Le contournement du DRM d'Android par un développeur de la plate-forme a fait réagir Google. La firme américaine estime que les développeurs doivent s'emparer des outils proposés et ne pas intégrer la solution anti-piratage telle quelle. La protection fournie est basique, c'est ensuite aux développeurs de la personnaliser et de la renforcer.

Hier, un développeur sur Android a démontré comment contourner les protections anti-piratage installées sur le système d’exploitation mobile. Pour tromper le mécanisme de contrôle, il suffit de patcher l’application afin de modifier la partie du code gérant la communication avec le mécanisme de contrôle de la licence. De cette façon, il est possible de lancer une application payante, même sans autorisation.

Dans un billet de blog publié hier, Google a minimisé la technique repérée par le développeur. Ce contrôle de la licence sur les mobiles Android est encore « très jeune« . Il est encore largement perfectible, même si Tim Bray, l’auteur du billet de blog, estime qu’il représente « un pas en avant significatif en termes de protection« .

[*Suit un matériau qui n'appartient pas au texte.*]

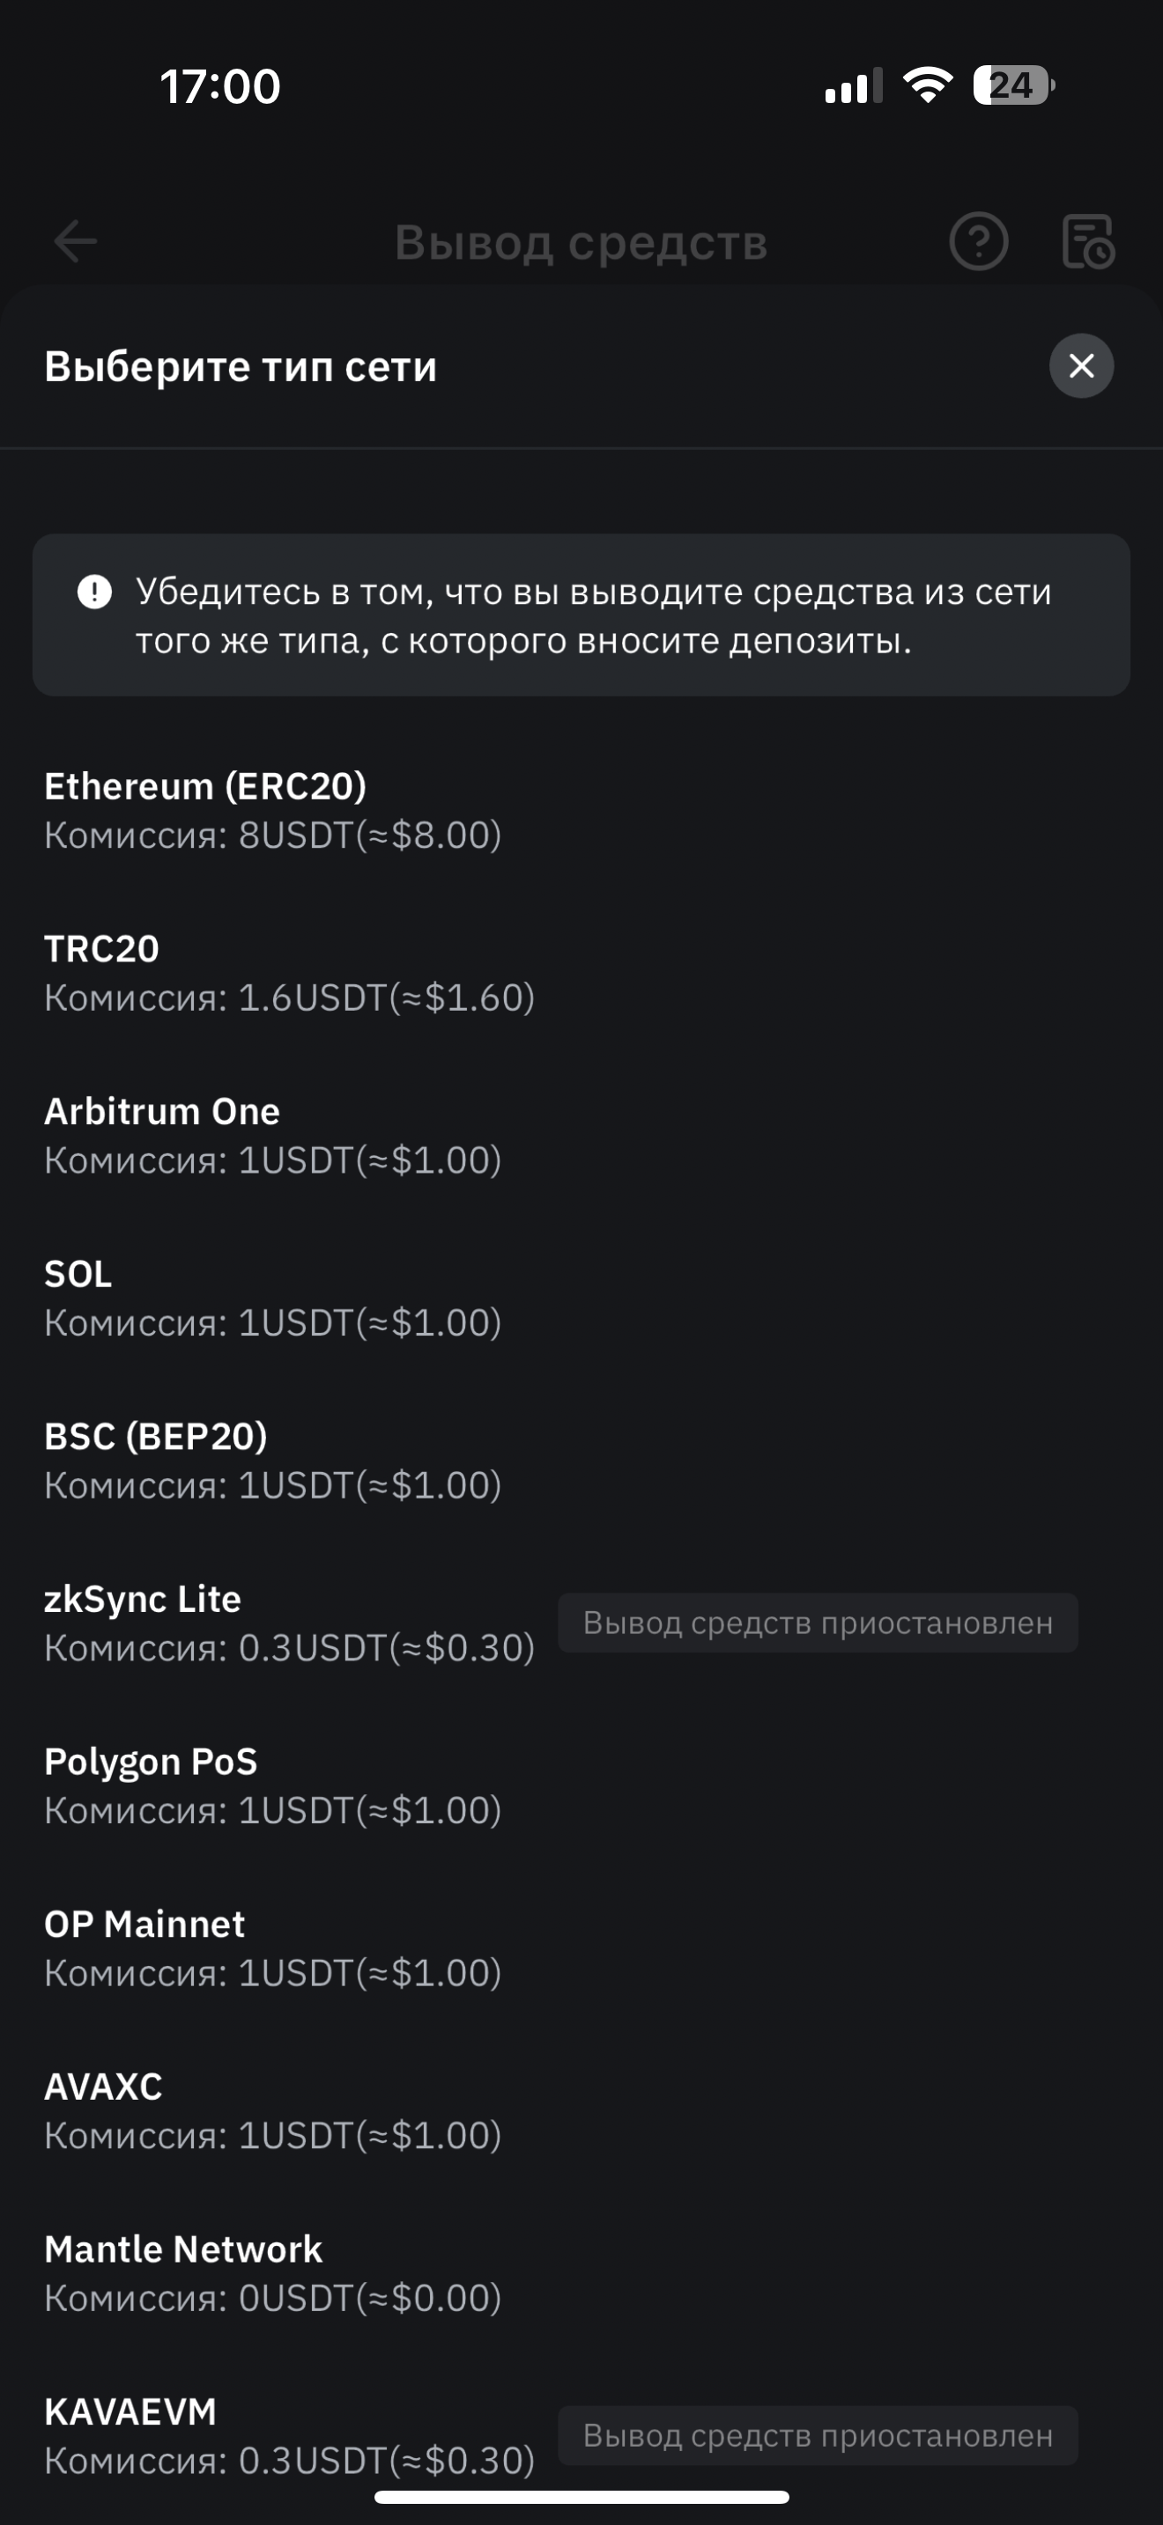Select Arbitrum One network
This screenshot has height=2525, width=1163.
point(273,1135)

D’ailleurs, Tim Bray note que le développeur en question reconnait lui-même que la solution proposée par Google est la meilleure du genre : « pour l’heure, le contrôle de la licence est toujours, selon moi, la meilleure option pour la protection contre la copie« .

Pour pallier à cette faiblesse, Google recommande donc aux développeurs de… développer. Tout simplement. « Certains développeurs utilisent [cette solution] telle quelle, ce qui rend leurs applications plus facile à attaquer. Les attaques que nous avons vu jusqu’ici portent également sur des applications qui ont négligé de masquer leur code » poursuit Tim Bray.

La faiblesse repérée par le développeur serait donc à relativiser. Google recommande par ailleurs de masquer le code et de personnaliser autant que possible processus de contrôle de la licence. Car la première version était très générique, « fournie avec le plus simple et le plus transparent des exemples d’intégration » a-t-il expliqué. « Elle était écrite pour être facile à comprendre et à adapter, plutôt que d’être axée sur la sécurité« .

« Une protection anti-piratage 100 % efficace n’est pas possible dans des systèmes qui impliquent du code d’un tiers, mais le contrôle de la licence, lorsqu’il est correctement intégré et personnalité pour votre application, est conçu pour augmenter considérablement le coût et la difficulté du piratage » a-t-il terminé.